Not because it’s “wrong” or something, but because doesn’t that just strike you as a bad idea? They own that equipment, you don’t know what’s on it, what it’s recording or reporting. If you’re traveling you have your phone.

You should trust your employer on some level because you work for them, but this is a case where you won’t even need to think about trust if you just don’t do it.

Use airdrop etc to move files around.

Also, any company that will not give you a phone (if necessary for your job) and/or a computer (if necessary for your job), run away. Just, run away.
I got a phone so shitty that I gave it back. The phone was only going to sit at the bottom of my bag, where I would never hear it. I couldn't even log into Slack since I didn't want to log into Google Play with a personal Gmail account on it.
When I sat down on day 1 and had 4 glowing rectangles set up at my desk, I knew I ended up at the right place.
Not that simple. My company has BYOD for phone, but my total compensation is crazy good, a lot better than any other opportunity near my location. Why should I run?
It's the other way around: somne work on personal computer.
In my agency, we are allowed to use work laptop for personal purposes, except certain prohibited software and prohibited sites.

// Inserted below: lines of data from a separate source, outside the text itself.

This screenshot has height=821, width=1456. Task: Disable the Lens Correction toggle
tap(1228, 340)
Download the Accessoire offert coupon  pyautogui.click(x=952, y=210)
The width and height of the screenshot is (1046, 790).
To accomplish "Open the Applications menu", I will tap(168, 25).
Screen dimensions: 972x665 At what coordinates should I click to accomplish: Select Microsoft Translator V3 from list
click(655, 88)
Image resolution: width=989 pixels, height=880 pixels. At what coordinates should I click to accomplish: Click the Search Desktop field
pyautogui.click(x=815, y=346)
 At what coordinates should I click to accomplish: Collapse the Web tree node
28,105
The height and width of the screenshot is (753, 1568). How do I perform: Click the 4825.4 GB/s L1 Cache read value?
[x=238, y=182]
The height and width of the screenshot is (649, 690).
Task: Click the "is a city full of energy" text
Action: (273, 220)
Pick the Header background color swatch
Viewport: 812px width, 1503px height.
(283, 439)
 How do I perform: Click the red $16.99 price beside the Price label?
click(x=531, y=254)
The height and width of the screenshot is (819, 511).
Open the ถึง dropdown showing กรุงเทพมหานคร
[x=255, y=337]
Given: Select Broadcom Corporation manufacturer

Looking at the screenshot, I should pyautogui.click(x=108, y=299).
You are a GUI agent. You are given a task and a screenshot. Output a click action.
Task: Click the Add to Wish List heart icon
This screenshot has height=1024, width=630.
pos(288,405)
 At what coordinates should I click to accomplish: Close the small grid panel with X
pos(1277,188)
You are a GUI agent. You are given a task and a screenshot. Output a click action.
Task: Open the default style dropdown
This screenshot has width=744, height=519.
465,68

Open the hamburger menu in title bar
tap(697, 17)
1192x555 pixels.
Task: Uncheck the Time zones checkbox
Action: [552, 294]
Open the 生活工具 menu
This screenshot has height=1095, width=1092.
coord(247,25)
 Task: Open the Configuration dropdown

I don't store files though: they are only accessed though the browser.

I use a personal AWS Workspace as my personal machine, that I can access from my work laptop. It's handy, although I wish the cost was lower. Does anyone have a better managed VDI suggestion?
I bought a used R710 server for $200 and put it in the basement. I can run a handful of Win10 or Linux VMs on it at the same time and remote desktop into each of them. Just used wired ethernet if you can for speed and keeping the wifi quiet.
It's worth calculating power usage for this kind of thing. It's often a false economy if you don't use the compute.
Fair point. The server draws 185W @ idle and at my power cost it's about $15/month to run. Amortize the server hardware too and it's maybe $25/month

The server has 24 cores, 32GB/1TB, and I can't see what an equivalent AWS instance would cost monthly. But it's easily more than $25. The PowerPro (8vCPU 32/175) is $148 monthly.

These days I do almost all of my work on my personal desktop since it's so much faster and more pleasant than my work issued laptop. Funny enough, the main time I use the work laptop is to play Netflix while doing the dishes or folding laundry. So I'm sure it looks like I'm not doing anything at all. Laptops off for 3 days, I turn it on and go straight to Netflix. Oh well.